■ SOURCE DOCUMENT

Does there exist a positive real number $C$ and a positive integer $M$ such that for all $n > M$ we have: $$\sum_{i=1}^n\sum_{j=1}^n\gcd (i, j)\ge Cn^2 \log n$$
This originally appeared as an Olympiad problem in the case of $4n^2$ on the RHS. This case was much simpler; simply let $i$ only range on primes values and one quickly derives a $\omega \left ( n^2 \log \log \frac{n}{\log n} \right )$ bound if I didn't mess up. The motivation for above bound is derived from the fact that $$\sum_{j=1}^n \gcd(i,j) \approx \frac{n}{i} \sum_{d|i} \varphi(i/d) \cdot d \approx n \cdot \tau(i) \cdot \frac{6}{\pi^2}$$ So we have: $$\sum_{i=1}^n\sum_{j=1}^n\gcd (i, j) \approx \frac{6n^2}{\pi^2} \sum_{i=1}^n \frac{1}{i} \approx \frac{6}{\pi^2} n^2 \log n$$
However, this is pretty unrigorous reasoning. Does anybody have any ideas as to how to rigorously prove this bound? Of course, showing that the sum in fact gets "close" to $\frac{6}{\pi^2} n^2 \log n$ as $n \to \infty$ would be even better.
\begin{align} \sum_{i=1}^{n}{\sum_{j=1}^{n}{\gcd (i, j)}}& =2\sum_{1 \leq j \leq i \leq n}{\gcd (i, j)}-\sum_{i=1}^{n}{\gcd(i, i)} \\ & =2\sum_{i=1}^{n}{\sum_{d \mid i}{\varphi{\left(\frac{i}{d}\right)}d}}-\frac{n(n+1)}{2} \\ & =2\sum_{d=1}^{n}{d\sum_{k=1}^{\left\lfloor \frac{n}{d}\right\rfloor}{\varphi{(k)}}}-\frac{n(n+1)}{2} \\ & =2\sum_{d=1}^{n}{d(\frac{3}{\pi^2}\left\lfloor \frac{n}{d}\right\rfloor^2+O(\left\lfloor \frac{n}{d}\right\rfloor \log(\left\lfloor \frac{n}{d}\right\rfloor)))}+O(n^2) \\ & =2\sum_{d=1}^{n}{d((\frac{3}{\pi^2}(\frac{n}{d})^2+O(\frac{n}{d}))+O(\frac{n}{d} \log (\frac{n}{d})))}+O(n^2) \\ & =\frac{6n^2}{\pi^2}\sum_{d=1}^{n}{\frac{1}{d}}+O(n^2)+O(n^2\log(n)-n\sum_{d=1}^{n}{\log(d)})+O(n^2) \\ & =\frac{6n^2}{\pi^2}(\log n+O(1))+O(n^2)+O(n^2\log(n)-n(n \log n-n+O(1))) \\ & =\frac{6}{\pi^2}n^2\log n+O(n^2) \end{align}

■ PROVIDED RECORDS
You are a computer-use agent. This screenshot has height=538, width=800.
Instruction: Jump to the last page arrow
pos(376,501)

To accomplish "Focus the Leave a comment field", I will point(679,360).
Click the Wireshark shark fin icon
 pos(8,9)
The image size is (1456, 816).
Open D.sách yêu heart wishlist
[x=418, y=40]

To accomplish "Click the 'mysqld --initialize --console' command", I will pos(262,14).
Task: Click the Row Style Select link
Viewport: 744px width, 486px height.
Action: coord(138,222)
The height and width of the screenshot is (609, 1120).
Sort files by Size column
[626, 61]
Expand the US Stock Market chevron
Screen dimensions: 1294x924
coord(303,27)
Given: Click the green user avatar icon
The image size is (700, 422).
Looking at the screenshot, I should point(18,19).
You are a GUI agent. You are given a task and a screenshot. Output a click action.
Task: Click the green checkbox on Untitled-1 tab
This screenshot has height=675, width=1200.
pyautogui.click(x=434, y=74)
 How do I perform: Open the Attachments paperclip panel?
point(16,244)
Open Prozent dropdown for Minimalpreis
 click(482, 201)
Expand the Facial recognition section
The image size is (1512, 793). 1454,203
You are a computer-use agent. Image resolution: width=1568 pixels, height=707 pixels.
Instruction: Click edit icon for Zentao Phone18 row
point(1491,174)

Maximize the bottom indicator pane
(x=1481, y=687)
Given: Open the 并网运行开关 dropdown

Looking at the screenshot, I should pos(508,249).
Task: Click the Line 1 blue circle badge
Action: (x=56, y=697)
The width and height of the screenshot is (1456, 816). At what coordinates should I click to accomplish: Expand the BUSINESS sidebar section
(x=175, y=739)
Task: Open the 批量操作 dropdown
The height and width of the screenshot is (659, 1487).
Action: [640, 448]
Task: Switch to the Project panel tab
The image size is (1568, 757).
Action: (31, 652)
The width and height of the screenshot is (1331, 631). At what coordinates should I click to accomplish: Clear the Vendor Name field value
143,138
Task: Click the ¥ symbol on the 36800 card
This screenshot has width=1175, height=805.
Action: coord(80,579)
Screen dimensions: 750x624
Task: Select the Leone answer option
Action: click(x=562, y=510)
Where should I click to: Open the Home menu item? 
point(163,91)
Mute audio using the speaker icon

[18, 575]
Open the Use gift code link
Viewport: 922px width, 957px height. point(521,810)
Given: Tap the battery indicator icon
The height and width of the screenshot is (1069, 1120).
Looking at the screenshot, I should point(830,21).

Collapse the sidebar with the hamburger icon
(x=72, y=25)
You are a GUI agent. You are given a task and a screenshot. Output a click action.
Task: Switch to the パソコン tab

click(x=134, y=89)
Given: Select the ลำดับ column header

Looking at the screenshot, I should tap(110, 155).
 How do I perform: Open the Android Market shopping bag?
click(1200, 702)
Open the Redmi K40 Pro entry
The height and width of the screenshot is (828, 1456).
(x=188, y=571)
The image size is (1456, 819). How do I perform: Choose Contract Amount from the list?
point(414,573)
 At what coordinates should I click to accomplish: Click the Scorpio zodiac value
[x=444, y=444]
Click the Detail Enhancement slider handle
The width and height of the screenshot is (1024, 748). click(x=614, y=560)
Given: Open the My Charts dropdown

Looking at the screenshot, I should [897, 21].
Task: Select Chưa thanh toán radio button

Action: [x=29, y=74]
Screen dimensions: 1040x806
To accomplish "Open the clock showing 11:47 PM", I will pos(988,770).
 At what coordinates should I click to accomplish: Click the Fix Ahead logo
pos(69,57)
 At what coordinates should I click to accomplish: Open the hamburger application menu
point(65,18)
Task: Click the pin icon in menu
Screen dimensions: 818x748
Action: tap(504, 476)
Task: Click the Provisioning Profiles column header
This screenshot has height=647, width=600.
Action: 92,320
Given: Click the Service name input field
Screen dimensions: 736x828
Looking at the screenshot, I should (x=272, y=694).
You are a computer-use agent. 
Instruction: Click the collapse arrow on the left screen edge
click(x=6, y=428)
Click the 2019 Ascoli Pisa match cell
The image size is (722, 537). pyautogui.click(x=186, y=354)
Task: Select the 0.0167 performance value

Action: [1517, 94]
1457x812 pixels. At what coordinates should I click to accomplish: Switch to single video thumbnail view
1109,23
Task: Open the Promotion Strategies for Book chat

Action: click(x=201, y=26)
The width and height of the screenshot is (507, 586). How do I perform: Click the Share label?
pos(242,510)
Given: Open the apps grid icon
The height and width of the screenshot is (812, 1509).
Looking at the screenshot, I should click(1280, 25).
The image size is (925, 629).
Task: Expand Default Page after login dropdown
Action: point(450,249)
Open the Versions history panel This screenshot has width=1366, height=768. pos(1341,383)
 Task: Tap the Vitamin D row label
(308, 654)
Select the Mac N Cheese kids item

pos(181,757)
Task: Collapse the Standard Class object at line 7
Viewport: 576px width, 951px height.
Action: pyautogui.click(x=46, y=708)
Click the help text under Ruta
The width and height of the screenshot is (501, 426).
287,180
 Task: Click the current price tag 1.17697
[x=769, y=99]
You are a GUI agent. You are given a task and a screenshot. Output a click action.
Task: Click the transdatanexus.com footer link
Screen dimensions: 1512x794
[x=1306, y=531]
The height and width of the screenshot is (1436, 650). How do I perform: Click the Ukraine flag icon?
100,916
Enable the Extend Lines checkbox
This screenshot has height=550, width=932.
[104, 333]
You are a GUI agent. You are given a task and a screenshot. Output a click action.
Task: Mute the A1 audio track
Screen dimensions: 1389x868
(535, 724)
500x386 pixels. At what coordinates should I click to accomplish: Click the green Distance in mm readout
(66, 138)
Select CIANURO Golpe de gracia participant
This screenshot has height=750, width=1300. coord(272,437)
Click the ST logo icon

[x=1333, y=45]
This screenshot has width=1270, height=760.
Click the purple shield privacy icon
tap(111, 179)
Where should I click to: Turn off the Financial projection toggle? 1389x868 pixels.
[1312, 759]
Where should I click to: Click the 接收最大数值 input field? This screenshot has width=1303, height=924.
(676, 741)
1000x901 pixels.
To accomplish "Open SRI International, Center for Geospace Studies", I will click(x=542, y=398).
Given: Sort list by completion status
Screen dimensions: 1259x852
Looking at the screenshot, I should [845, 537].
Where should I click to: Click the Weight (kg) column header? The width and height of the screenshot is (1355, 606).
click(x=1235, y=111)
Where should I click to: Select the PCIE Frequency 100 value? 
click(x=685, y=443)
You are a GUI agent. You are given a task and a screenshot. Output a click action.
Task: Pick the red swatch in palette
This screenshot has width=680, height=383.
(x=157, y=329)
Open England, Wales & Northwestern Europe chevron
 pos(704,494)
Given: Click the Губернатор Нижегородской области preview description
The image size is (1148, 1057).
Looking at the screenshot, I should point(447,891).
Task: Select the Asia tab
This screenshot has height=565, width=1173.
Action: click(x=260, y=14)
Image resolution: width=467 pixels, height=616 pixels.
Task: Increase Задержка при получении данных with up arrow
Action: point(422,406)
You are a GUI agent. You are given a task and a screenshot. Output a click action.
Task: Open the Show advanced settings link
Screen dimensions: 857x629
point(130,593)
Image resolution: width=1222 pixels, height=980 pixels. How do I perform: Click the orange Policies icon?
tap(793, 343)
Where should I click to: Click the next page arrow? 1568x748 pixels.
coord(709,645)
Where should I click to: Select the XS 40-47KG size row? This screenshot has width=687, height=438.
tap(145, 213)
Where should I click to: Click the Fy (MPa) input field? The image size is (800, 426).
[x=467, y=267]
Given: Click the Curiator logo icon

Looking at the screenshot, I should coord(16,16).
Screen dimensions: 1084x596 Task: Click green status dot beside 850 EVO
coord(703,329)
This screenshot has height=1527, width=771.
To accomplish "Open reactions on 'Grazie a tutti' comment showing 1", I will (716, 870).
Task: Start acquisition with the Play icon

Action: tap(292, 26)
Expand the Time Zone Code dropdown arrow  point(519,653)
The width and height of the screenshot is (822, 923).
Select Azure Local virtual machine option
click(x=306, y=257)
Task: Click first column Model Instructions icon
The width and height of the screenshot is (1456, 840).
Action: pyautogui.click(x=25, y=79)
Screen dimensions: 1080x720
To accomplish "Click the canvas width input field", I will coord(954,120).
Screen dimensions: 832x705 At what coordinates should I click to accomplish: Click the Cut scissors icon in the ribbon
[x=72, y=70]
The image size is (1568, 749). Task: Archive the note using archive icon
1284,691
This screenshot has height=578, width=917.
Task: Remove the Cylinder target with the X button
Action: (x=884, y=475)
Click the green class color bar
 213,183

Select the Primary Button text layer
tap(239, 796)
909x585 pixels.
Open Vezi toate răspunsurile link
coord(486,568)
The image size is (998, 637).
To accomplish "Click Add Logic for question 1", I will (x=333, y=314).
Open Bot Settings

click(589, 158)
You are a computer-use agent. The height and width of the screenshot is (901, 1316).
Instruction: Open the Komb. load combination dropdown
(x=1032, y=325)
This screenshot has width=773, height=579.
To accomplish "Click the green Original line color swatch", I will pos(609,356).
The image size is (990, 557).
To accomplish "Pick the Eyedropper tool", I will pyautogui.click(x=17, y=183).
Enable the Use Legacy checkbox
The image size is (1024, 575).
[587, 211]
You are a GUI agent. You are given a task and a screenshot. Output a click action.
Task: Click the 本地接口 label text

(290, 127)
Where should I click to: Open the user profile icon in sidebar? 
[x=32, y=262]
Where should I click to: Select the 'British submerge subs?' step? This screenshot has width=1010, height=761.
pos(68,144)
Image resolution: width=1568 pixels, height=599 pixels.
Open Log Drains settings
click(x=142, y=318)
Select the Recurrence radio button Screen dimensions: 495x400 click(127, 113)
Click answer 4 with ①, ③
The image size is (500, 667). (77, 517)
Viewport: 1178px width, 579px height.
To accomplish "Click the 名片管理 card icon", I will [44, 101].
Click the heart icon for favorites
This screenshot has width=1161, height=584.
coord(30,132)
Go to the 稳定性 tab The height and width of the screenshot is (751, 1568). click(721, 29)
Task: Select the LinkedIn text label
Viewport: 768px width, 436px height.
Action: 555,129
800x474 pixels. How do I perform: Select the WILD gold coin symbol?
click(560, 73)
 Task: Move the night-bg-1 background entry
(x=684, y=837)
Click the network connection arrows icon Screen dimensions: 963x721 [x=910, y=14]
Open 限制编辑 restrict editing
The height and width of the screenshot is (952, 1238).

■ EXERCISE TASK
In the thread on the double sum of gcd values, what right-hand side did the original Olympiad version of the problem use?

■ SOLUTION TO THIS PROBLEM
$4n^2$